_EXERCISE BRIEF:_
Extract each line below that contains the word "Task".

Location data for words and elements
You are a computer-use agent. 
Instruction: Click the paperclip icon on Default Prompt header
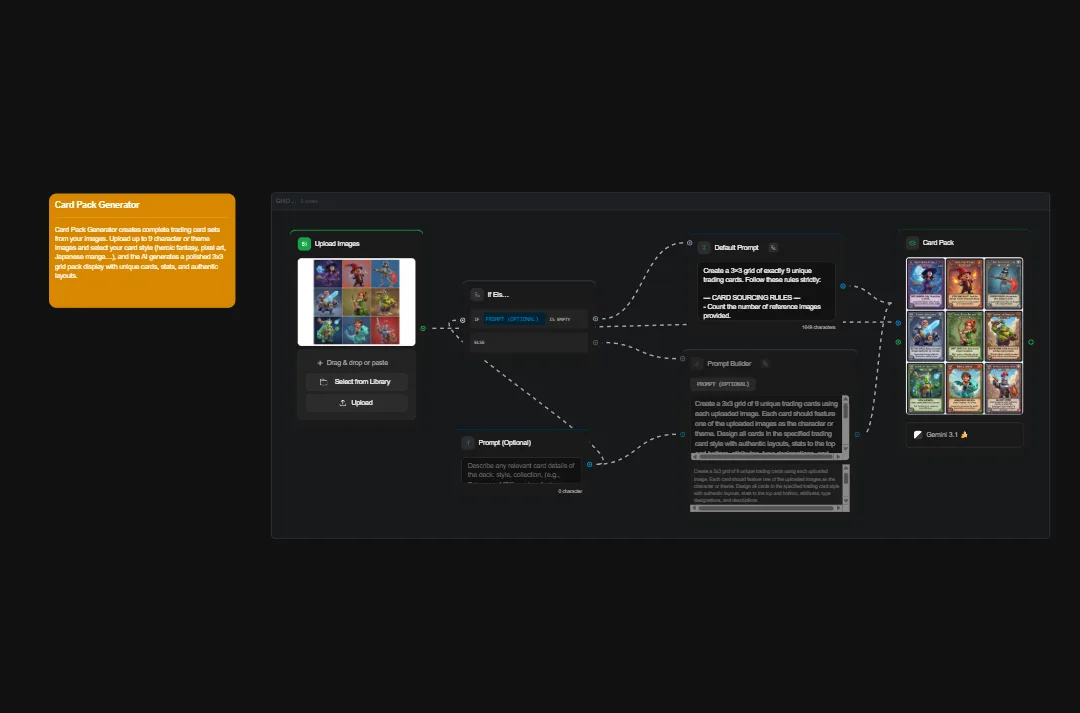coord(772,247)
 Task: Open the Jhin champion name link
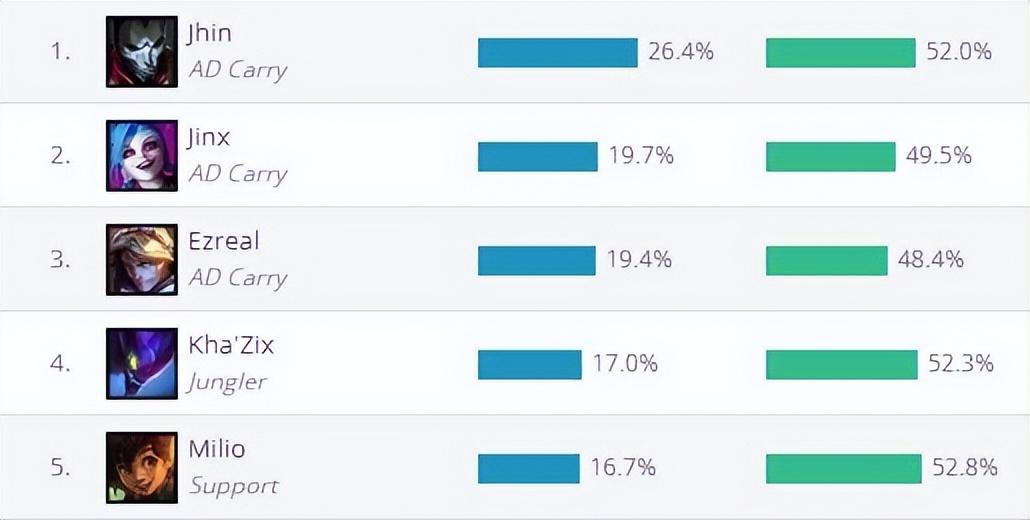click(209, 33)
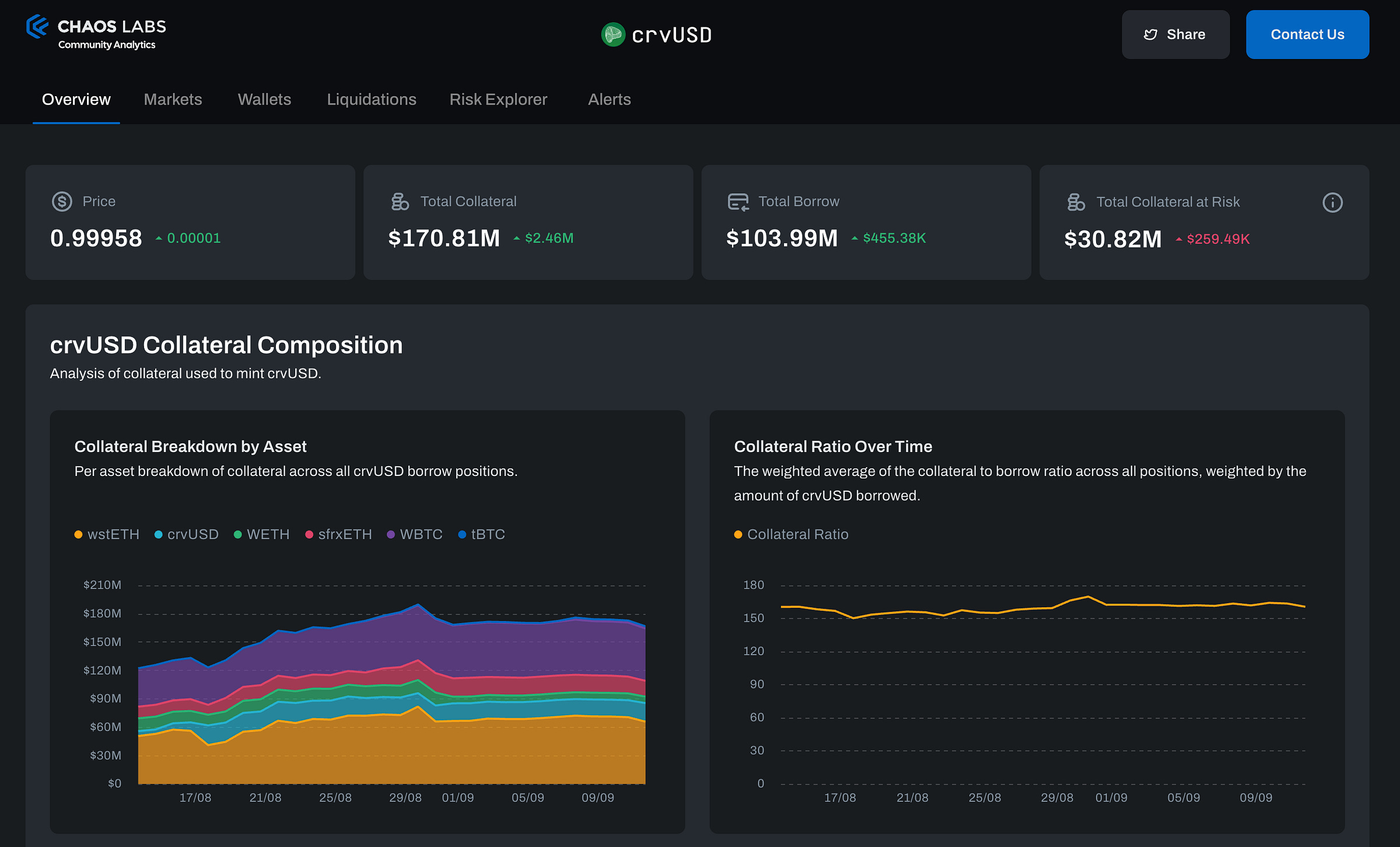
Task: Click the Share button
Action: [1175, 35]

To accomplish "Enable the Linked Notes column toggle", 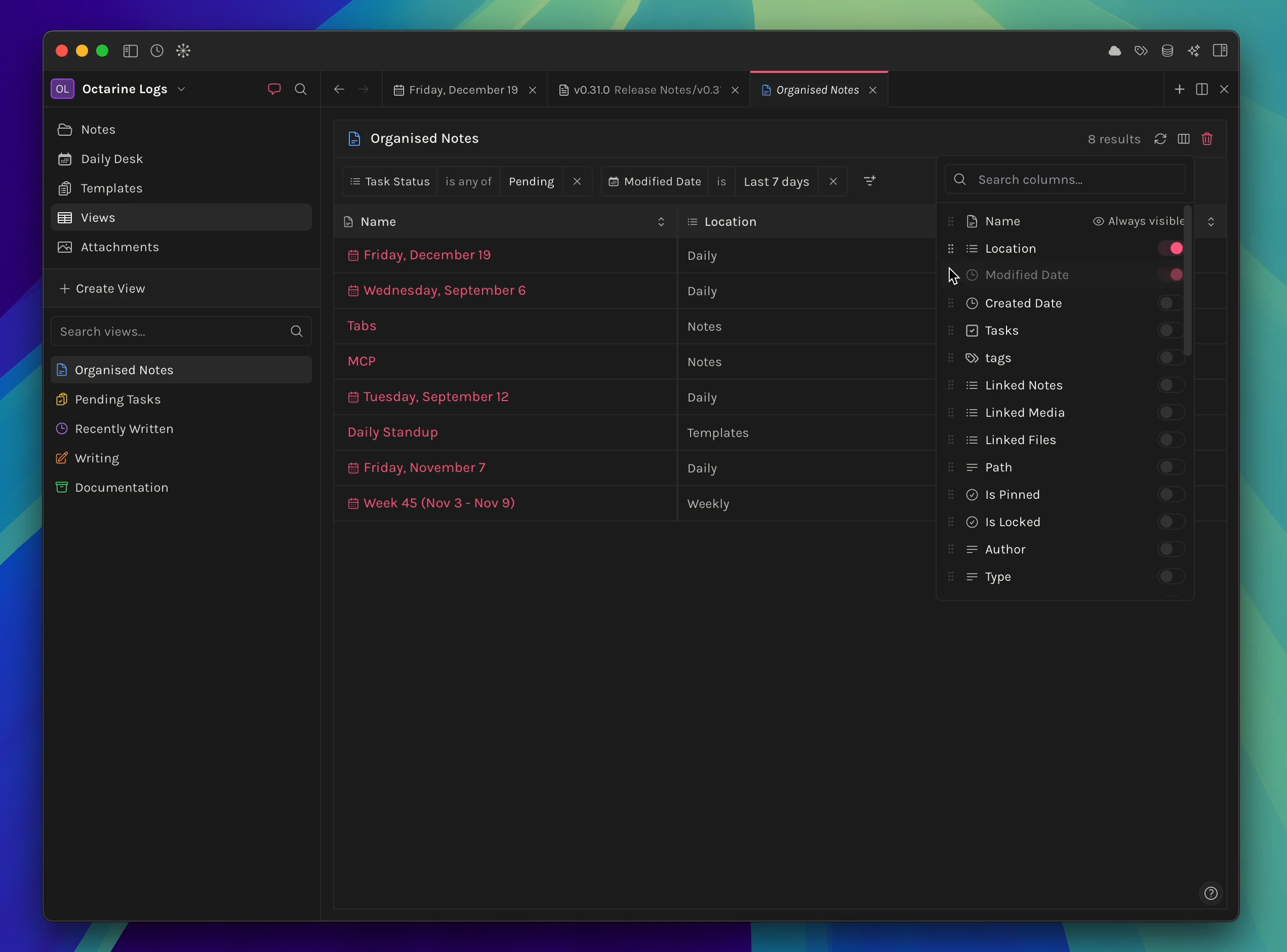I will (1171, 385).
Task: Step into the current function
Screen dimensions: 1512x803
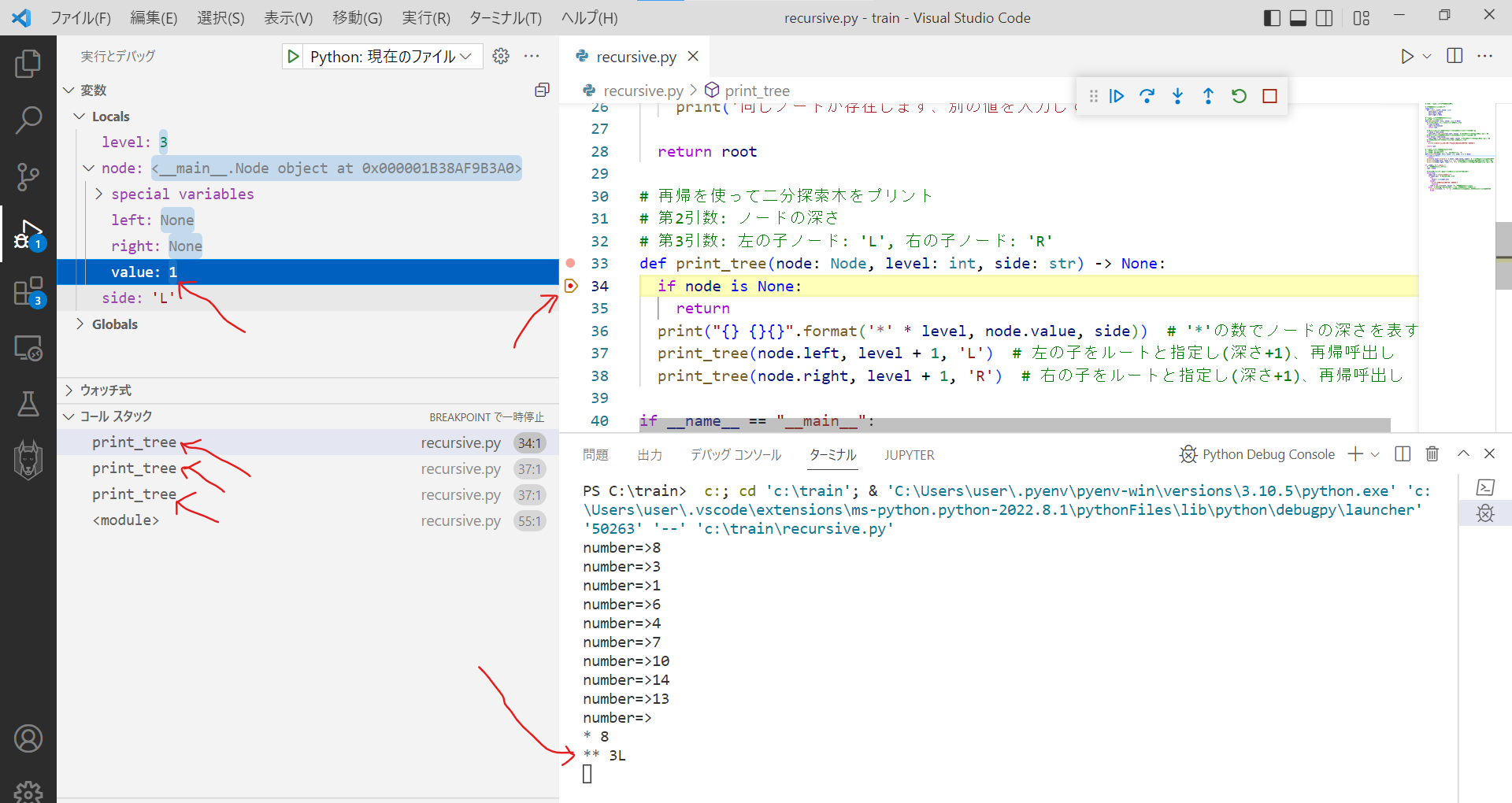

_OUTPUT FOR THIS EXERCISE:_
 Task: Open the Jhin champion name link
Task: Click the Share button
Task: Step into the current function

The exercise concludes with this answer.